Valence english | deutsch
Benjamin Fry

How can word usage in a book be represented visually? The Innocents Abroad by Mark Twain is 200,000 words long, of which 15,000 words are unique. A bar chart containing this many elements would be virtually worthless. It would be too large to take in at a glance, or if scaled down to fit one's field of view, too small to understand. Enormous disparities in word usage make many visualization techniques useless: of the 15,000 words, fully half are used only once, less than 25 per cent of the data would be worthwhile at all, with the most interesting features not even appearing until the top 5 per cent. Even if issues such as these could be overcome by using some statistics and a modified bar chart, it's unlikely that this would be a useful description of the data. There would be no concept of relationships between words. For instance, how could one tell what words appeared near one another in the text? How could changes in word usage throughout the book be expressed? To understand large sets of information, one must ask: "What does the information *feel* like?"

Valence is a project that uses the properties of organic systems (things like growth, atrophy, adaptation, and metabolism) as methods for building representations that are based on the interaction of many simple rules in an attempt to achieve a more telling representation. These representations seek to make information expressive, where organisms consume and metabolize data to provide a qualitative feel for the information it represents.

In Valence, every unique word in the book becomes a node. Branches are assigned to connect words that are found adjacent to one another in the text. A set of rules is applied to the system over time, as new words are being added to the space, and based on these organic properties. The resulting program reads the book in a linear fashion, dynamically placing each word into three-dimensional space. The words most frequently used make their way to the outer parts of the composition, so that they can be more easily seen. This leaves the less common words closer to the center. When two words are found adjacent to one another in the text, a line is drawn between them in the visualization. Each time these words are found adjacent to each other, the connecting line shortens, pulling the two words closer together in space. The strength of these interactions are weighted based on the frequency of word use across the native language being used.

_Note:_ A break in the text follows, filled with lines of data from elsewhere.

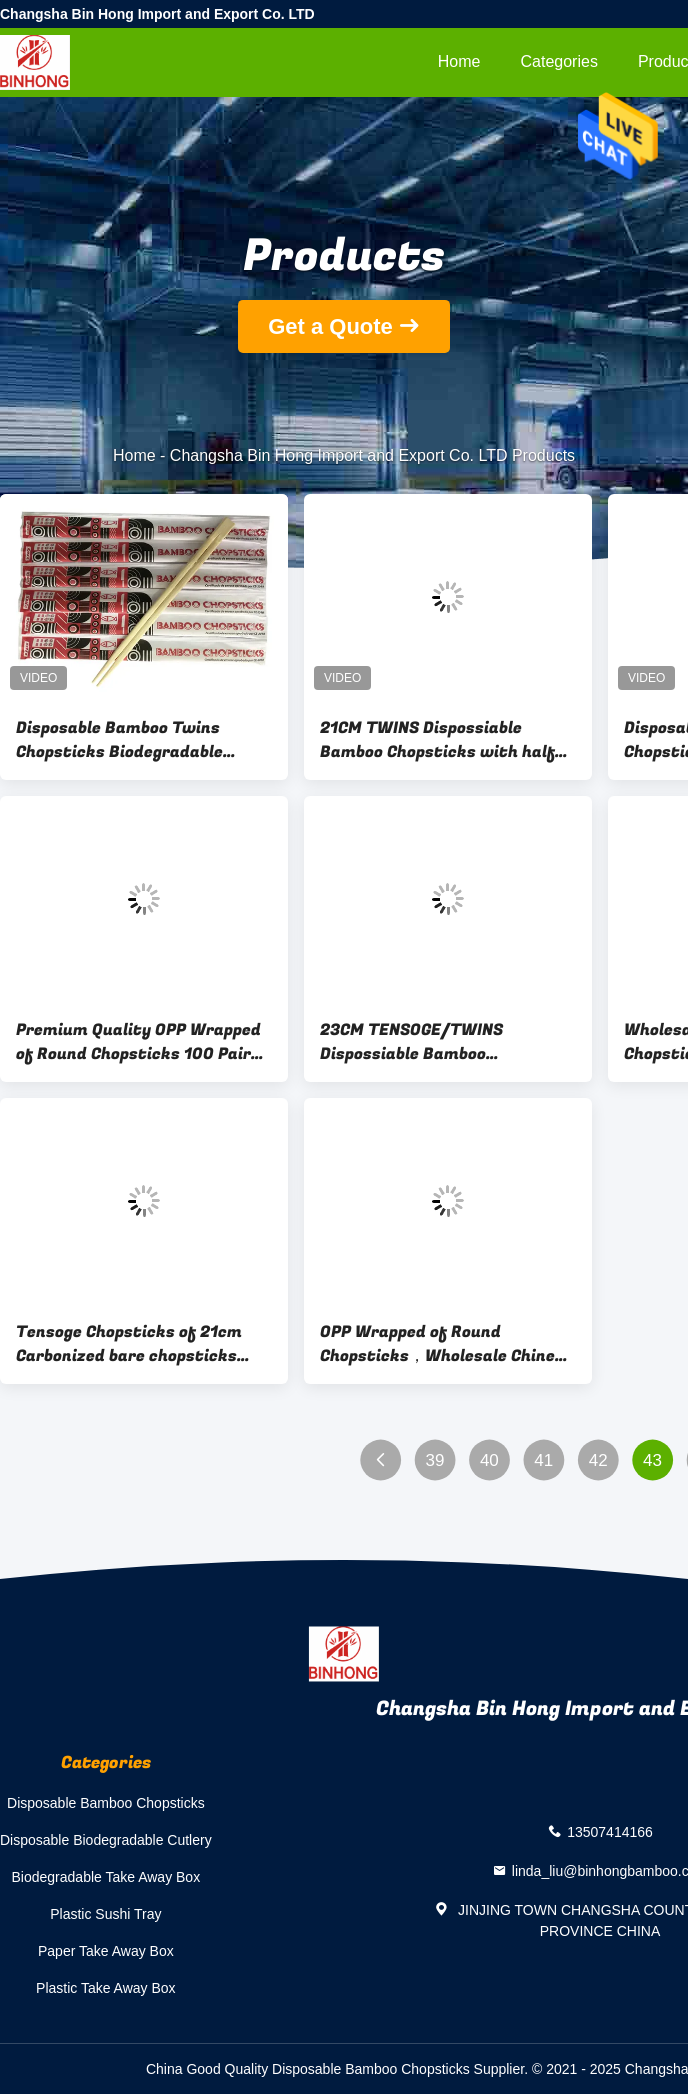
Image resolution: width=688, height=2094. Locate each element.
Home (459, 61)
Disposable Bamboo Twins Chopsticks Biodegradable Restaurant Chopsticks (119, 740)
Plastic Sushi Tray (105, 1914)
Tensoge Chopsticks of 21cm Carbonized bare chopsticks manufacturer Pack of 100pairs (143, 1344)
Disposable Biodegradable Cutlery (106, 1840)
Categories (559, 61)
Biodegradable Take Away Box (106, 1877)
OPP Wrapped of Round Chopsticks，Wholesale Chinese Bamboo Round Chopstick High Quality (446, 1344)
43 (652, 1460)
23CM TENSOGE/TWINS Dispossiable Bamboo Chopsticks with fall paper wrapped (426, 1042)
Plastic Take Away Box (106, 1988)
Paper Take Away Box (106, 1951)
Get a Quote (330, 326)
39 (434, 1460)
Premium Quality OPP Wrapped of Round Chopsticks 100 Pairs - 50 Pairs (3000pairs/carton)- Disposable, (143, 1042)
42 (598, 1460)
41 (543, 1460)
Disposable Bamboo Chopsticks (106, 1803)
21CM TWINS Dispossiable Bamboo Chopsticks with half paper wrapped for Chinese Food (447, 740)
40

This Organic Information Visualization continues to change over time as it responds to the data being fed to it. Instead of focusing on numeric specifics (i.e. the exact number of times a word appears), the piece provides a qualitative feel for perturbations in the data, in this case the different types of words and language used throughout the book. This provides a qualitative slice into how the information is structured. On its own, the raw data might not be particularly useful. But when relationships between data points can be established, and these relationships are expressed through movement and structural changes in the on-screen visuals, a more useful perspective is established.

The individual movements of words co-ordinate into a symphony of small parts. For the viewer, focus shifts between the overall shape of the piece to anomalies that call attention to themselves through rapid movement or change in color. Related parts of the composition will group together in clusters, which is not explicitly stated in the movement rules, rather it is implied through the way the nodes interact with one another as they execute the interaction rules. Groups of relations begin to form which aid in the perception of the system.